Parce qu’il condense plusieurs angoisses françaises : la peur de l’ingratitude, la peur du califat importé, la peur d’un droit d’asile devenu irréversible, la peur inverse d’une chasse aux convertis. Parce qu’il se déroule dans une préfecture de taille humaine, loin des clichés de banlieue parisienne. Parce que la victime originelle — le Yézidi de Sinjar — ne correspond pas au portrait-robot que certains commentaires aiment brandir. L’écart entre le point de départ et le point d’arrivée crée un vertige narratif. Ce vertige n’autorise pas la fabrication. Il impose la précision.

Précision sur les dates. Précision sur ce qui est confirmé par la préfecture et ce qui ne l’est pas. Précision sur le prénom modifié. Précision sur le fait qu’aucune condamnation terroriste n’est mentionnée dans les éléments publics repris ici. Le dossier est un dossier de prévention, de police administrative, d’éloignement. Le traiter comme un roman d’espionnage serait une autre forme de mensonge.

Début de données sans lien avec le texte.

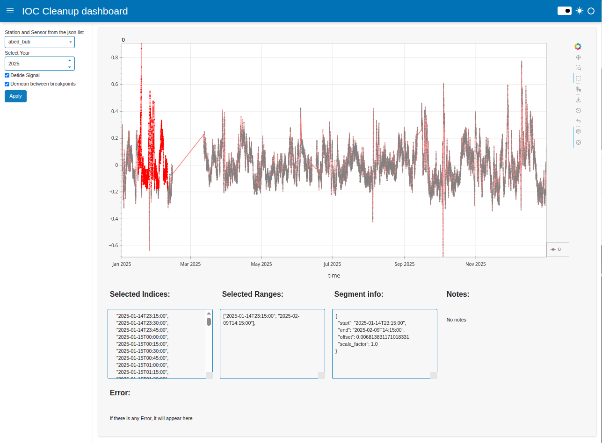The width and height of the screenshot is (602, 443).
Task: Uncheck Demean between breakpoints checkbox
Action: (x=7, y=84)

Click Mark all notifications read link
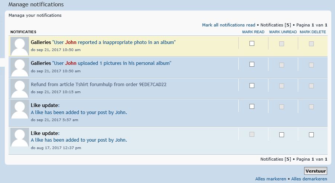[x=229, y=25]
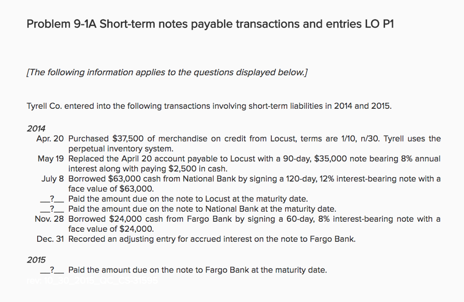Click the italic 2015 year label
The width and height of the screenshot is (464, 302).
pyautogui.click(x=36, y=260)
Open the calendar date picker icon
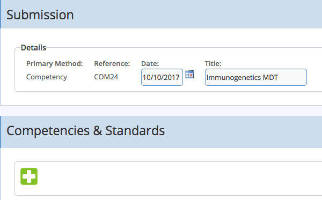 [x=189, y=74]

Ce que l’on peut conclure sans forcer le trait

On peut conclure que l’accueil initial reposait sur des faits de persécution graves et documentés. On peut conclure que la première année de formation a été perçue comme réussie. On peut conclure qu’une intensification religieuse a heurté le cadre laïc d’un CAP. On peut conclure qu’une violence judiciaire, un voyage militant et des ouvrages saisis ont fait basculer le regard de l’État. On peut conclure que le statut a été retiré et que l’expulsion est engagée, mais non achevée. On peut conclure que Dole vit désormais avec un jeune assigné, pointé, en attente d’Irak.

On ne peut pas conclure à un attentat qui n’a pas eu lieu. On ne peut pas conclure que toute conversion est une trahison. On ne peut pas conclure que la famille aurait « dû savoir ». On ne peut pas conclure que l’éloignement sera simple. Entre ces interdits et ces possibles, il reste un article de société : le récit d’une protection qui se retire, d’une ville moyenne qui absorbe la contradiction, d’une Europe où le mot califat a retraversé la rue, et d’un adolescent devenu dossier, puis voisin sous contrôle, puis peut-être, un jour, passager d’un vol que personne, à cette heure, n’a encore vu décoller.

En refermant cette chronologie, une dernière image demeure. Pas celle d’une manifestation allemande. Celle d’un atelier de mécanique où, un temps, tout semblait possible : un français sans accent, un métier, une famille sauvée. Puis le chapelet. Puis le vendredi. Puis Hambourg. Puis le fichier. Puis la rétention. Puis le commissariat, deux fois par semaine. L’actualité n’aime pas les milieux de tableau. Elle préfère les chutes nettes. Le Jura, lui, habite le milieu : ni l’arrivée triomphale, ni le départ effectif. Seulement l’attente, sous contrainte, d’une réponse irakienne qui tardera autant qu’elle voudra. C’est dans cette attente que se joue, pour Dole, la fin encore non écrite d’une histoire commencée à Sinjar.